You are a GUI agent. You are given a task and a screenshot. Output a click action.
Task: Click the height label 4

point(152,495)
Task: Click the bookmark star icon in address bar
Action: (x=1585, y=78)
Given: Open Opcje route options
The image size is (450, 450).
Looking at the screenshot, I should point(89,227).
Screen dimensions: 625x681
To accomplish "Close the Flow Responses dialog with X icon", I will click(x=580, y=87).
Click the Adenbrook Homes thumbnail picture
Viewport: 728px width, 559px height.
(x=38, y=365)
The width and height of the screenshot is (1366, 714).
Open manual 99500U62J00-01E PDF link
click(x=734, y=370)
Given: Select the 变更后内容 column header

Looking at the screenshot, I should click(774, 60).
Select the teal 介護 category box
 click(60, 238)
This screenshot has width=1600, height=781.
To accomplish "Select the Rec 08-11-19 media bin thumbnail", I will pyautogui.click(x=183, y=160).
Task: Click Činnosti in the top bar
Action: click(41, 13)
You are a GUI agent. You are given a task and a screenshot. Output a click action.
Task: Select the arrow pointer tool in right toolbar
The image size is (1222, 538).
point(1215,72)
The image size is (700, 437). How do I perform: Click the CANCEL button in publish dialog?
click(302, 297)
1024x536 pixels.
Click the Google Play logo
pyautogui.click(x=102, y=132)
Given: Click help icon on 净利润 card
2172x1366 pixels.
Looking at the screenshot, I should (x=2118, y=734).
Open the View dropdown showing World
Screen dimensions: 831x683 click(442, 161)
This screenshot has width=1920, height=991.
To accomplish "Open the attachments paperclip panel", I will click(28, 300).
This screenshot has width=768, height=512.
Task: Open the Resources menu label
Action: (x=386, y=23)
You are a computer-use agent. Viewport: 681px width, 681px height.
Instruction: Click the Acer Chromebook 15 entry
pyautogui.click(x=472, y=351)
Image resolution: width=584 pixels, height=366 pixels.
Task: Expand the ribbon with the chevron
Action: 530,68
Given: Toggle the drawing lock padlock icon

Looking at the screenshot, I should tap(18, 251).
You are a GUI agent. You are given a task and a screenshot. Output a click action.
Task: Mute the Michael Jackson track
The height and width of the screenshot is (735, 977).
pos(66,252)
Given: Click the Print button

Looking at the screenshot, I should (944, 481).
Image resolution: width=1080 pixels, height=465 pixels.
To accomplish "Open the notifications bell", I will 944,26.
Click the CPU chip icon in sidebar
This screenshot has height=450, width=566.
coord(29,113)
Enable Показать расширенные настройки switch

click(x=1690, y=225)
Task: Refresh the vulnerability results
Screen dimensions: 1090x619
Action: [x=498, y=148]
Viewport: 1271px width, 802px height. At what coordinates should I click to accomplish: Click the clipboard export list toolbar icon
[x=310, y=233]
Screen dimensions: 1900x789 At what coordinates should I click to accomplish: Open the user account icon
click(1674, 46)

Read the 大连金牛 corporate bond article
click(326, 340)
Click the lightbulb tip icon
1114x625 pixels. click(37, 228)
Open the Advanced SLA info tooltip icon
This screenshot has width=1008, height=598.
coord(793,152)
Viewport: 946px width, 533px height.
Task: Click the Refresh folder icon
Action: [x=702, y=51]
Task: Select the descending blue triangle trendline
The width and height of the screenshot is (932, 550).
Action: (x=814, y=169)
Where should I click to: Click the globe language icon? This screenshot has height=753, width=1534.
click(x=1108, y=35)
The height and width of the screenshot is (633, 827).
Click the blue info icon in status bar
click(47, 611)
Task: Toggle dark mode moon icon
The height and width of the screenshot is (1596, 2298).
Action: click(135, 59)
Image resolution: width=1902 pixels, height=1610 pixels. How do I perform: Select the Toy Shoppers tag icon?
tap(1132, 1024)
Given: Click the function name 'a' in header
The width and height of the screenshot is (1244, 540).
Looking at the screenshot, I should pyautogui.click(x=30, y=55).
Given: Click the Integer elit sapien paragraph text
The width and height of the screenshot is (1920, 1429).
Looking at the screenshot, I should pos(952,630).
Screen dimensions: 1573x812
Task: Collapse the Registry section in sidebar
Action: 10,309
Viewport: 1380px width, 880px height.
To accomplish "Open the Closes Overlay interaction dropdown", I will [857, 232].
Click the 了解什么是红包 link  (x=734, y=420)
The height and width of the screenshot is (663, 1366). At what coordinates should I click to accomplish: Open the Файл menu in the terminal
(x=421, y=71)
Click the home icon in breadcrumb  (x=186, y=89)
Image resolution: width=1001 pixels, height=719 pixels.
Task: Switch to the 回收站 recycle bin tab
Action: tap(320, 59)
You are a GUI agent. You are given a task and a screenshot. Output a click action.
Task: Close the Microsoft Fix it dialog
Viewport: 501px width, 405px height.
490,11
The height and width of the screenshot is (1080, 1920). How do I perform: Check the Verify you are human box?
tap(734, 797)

AIM OF THE EXERCISE: Copy out the records once more, with nothing altered.

REPLY:
You are a GUI agent. You are given a task and a screenshot. Output a click action.
Task: Click the height label 4

point(152,495)
Task: Click the bookmark star icon in address bar
Action: (x=1585, y=78)
Given: Open Opcje route options
The image size is (450, 450).
Looking at the screenshot, I should point(89,227).
Screen dimensions: 625x681
To accomplish "Close the Flow Responses dialog with X icon", I will click(x=580, y=87).
Click the Adenbrook Homes thumbnail picture
Viewport: 728px width, 559px height.
(x=38, y=365)
The width and height of the screenshot is (1366, 714).
Open manual 99500U62J00-01E PDF link
click(x=734, y=370)
Given: Select the 变更后内容 column header

Looking at the screenshot, I should click(774, 60).
Select the teal 介護 category box
 click(60, 238)
This screenshot has width=1600, height=781.
To accomplish "Select the Rec 08-11-19 media bin thumbnail", I will pyautogui.click(x=183, y=160).
Task: Click Činnosti in the top bar
Action: click(41, 13)
You are a GUI agent. You are given a task and a screenshot. Output a click action.
Task: Select the arrow pointer tool in right toolbar
The image size is (1222, 538).
point(1215,72)
The image size is (700, 437). How do I perform: Click the CANCEL button in publish dialog?
click(302, 297)
1024x536 pixels.
Click the Google Play logo
pyautogui.click(x=102, y=132)
Given: Click help icon on 净利润 card
2172x1366 pixels.
Looking at the screenshot, I should (x=2118, y=734).
Open the View dropdown showing World
Screen dimensions: 831x683 click(442, 161)
This screenshot has width=1920, height=991.
To accomplish "Open the attachments paperclip panel", I will click(28, 300).
This screenshot has width=768, height=512.
Task: Open the Resources menu label
Action: (x=386, y=23)
You are a computer-use agent. Viewport: 681px width, 681px height.
Instruction: Click the Acer Chromebook 15 entry
pyautogui.click(x=472, y=351)
Image resolution: width=584 pixels, height=366 pixels.
Task: Expand the ribbon with the chevron
Action: 530,68
Given: Toggle the drawing lock padlock icon

Looking at the screenshot, I should tap(18, 251).
You are a GUI agent. You are given a task and a screenshot. Output a click action.
Task: Mute the Michael Jackson track
The height and width of the screenshot is (735, 977).
pos(66,252)
Given: Click the Print button

Looking at the screenshot, I should (944, 481).
Image resolution: width=1080 pixels, height=465 pixels.
To accomplish "Open the notifications bell", I will 944,26.
Click the CPU chip icon in sidebar
This screenshot has height=450, width=566.
coord(29,113)
Enable Показать расширенные настройки switch

click(x=1690, y=225)
Task: Refresh the vulnerability results
Screen dimensions: 1090x619
Action: [x=498, y=148]
Viewport: 1271px width, 802px height. At what coordinates should I click to accomplish: Click the clipboard export list toolbar icon
[x=310, y=233]
Screen dimensions: 1900x789 At what coordinates should I click to accomplish: Open the user account icon
click(1674, 46)

Read the 大连金牛 corporate bond article
click(326, 340)
Click the lightbulb tip icon
1114x625 pixels. click(37, 228)
Open the Advanced SLA info tooltip icon
This screenshot has width=1008, height=598.
coord(793,152)
Viewport: 946px width, 533px height.
Task: Click the Refresh folder icon
Action: [x=702, y=51]
Task: Select the descending blue triangle trendline
The width and height of the screenshot is (932, 550).
Action: (x=814, y=169)
Where should I click to: Click the globe language icon? This screenshot has height=753, width=1534.
click(x=1108, y=35)
The height and width of the screenshot is (633, 827).
Click the blue info icon in status bar
click(47, 611)
Task: Toggle dark mode moon icon
The height and width of the screenshot is (1596, 2298).
Action: click(135, 59)
Image resolution: width=1902 pixels, height=1610 pixels. How do I perform: Select the Toy Shoppers tag icon?
tap(1132, 1024)
Given: Click the function name 'a' in header
The width and height of the screenshot is (1244, 540).
Looking at the screenshot, I should pyautogui.click(x=30, y=55).
Given: Click the Integer elit sapien paragraph text
The width and height of the screenshot is (1920, 1429).
Looking at the screenshot, I should pos(952,630).
Screen dimensions: 1573x812
Task: Collapse the Registry section in sidebar
Action: 10,309
Viewport: 1380px width, 880px height.
To accomplish "Open the Closes Overlay interaction dropdown", I will [857, 232].
Click the 了解什么是红包 link  (x=734, y=420)
The height and width of the screenshot is (663, 1366). At what coordinates should I click to accomplish: Open the Файл menu in the terminal
(x=421, y=71)
Click the home icon in breadcrumb  (x=186, y=89)
Image resolution: width=1001 pixels, height=719 pixels.
Task: Switch to the 回收站 recycle bin tab
Action: tap(320, 59)
You are a GUI agent. You are given a task and a screenshot. Output a click action.
Task: Close the Microsoft Fix it dialog
Viewport: 501px width, 405px height.
490,11
The height and width of the screenshot is (1080, 1920). How do I perform: Check the Verify you are human box?
tap(734, 797)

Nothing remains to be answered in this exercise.